America’s spiralling debt
crisis is leading many experts to consider the previously unthinkable: that
the US might become the next Argentina. To learn more about the debt
crisis, visit www.ChrisMartenson.com. Martenson, a PhD, has created a
superbly researched video called the “Crash Course” which
explains how massive debt is destroying investors’ wealth.
Precious metals are a safe haven
In 2008, stocks lost 30-70 percent of their value,
while gold increased about 5 percent in US dollars. But equally
significant, in a year of record-setting volatility, gold’s
volatility was reassuringly low. At its lowest point, gold was only down 14
percent and at its highest it was up 21 percent. Both Goldman Sachs and UBS
see gold rising in 2009, and UBS expects investment demand for gold to pull
the price of silver and platinum up along with it. Citigroup is calling for
gold to rise above $2,000 in 2009.
Precious metals protect against depreciating
dollars
Since gold and precious metals are priced and
traded in US dollars, they surge in value when the US dollar declines. As
trillions in new money is printed, the dollar will fall precipitously
relative to gold. In an environment where the dollar is already weak and
other currencies are weaker, investors seeking to preserve and grow their
wealth in 2009 must understand the impact of declining currencies on their
portfolios.
Figure 5 shows how much the Canadian and US
dollars have declined in purchasing power since 1970. The world’s
other currencies have fared no better. Not coincidentally, 1971 was the
year the link to the gold standard was cut.
Only gold, along with
its two precious metals brethren – silver and platinum – will
hold their value in periods of severe deflation and inflation.
Physical bullion versus
proxies
Few investors are aware of all the precious metals
investment options available to them. Some precious metals investments such
as futures contracts and options are better suited for speculation and a
higher tolerance for risk. But certificates, pooled accounts, ETFs and even
mining stocks also bring risk. Only physical bullion can guarantee peace of
mind because it gives the investor exclusive title to the safest and lowest
risk precious metals investment of all.

Figure 5: Since 1970, the Canadian and US dollar
have lost more than 80 percent of their purchasing power
Much of the physical bullion that is purchased and traded
on the world’s bullion markets is owned in unallocated form. This is
an important fact because holders of unallocated bullion do not own any
specific bullion bars, they merely have a claim on an unspecified portion
of a general pool of bullion or an equivalent liability. As a result, they
take the risk that their bullion may be lent out without their knowledge or
consent or may not be there at all.
Preserve your portfolio’s purchasing
power
A minimum 10-15 percent allocation is considered
adequate in a bull market, but a much larger allocation is suggested for
protection in a secular bear market. If you have not already done so,
now is the time to rethink your investment strategy. Physical bullion adds
an asset class that will keep its value, regardless of where the economic
downturn takes us inflation, deflation or hyperinflation.

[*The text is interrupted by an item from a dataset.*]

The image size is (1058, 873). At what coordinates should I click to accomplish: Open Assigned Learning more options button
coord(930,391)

For the first time in history, the central banks have an
unlimited ability to print as much money as they need to avoid a
deflationary depression. Precious metals are the only currency that will
survive intact, because while governments can print infinite amounts of
money, they cannot increase the supply of hard assets with intrinsic value.

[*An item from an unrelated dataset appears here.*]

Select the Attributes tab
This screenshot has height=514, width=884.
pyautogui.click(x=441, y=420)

Investors, institutions and central banks will turn in droves to the
historical safe haven of precious metals, as real wealth replaces wishful
thinking. This secular bear market is expected to last for many years,
eating away at investors’ hopes and dreams and portfolios along the
way. Don’t let your portfolio be one of them. Now is the time to make
an investment in your future, because the future is precious metals
bullion.
*All amounts are in US dollars unless otherwise
noted.
Nick Barisheff
President,
Bullion Management Group Inc.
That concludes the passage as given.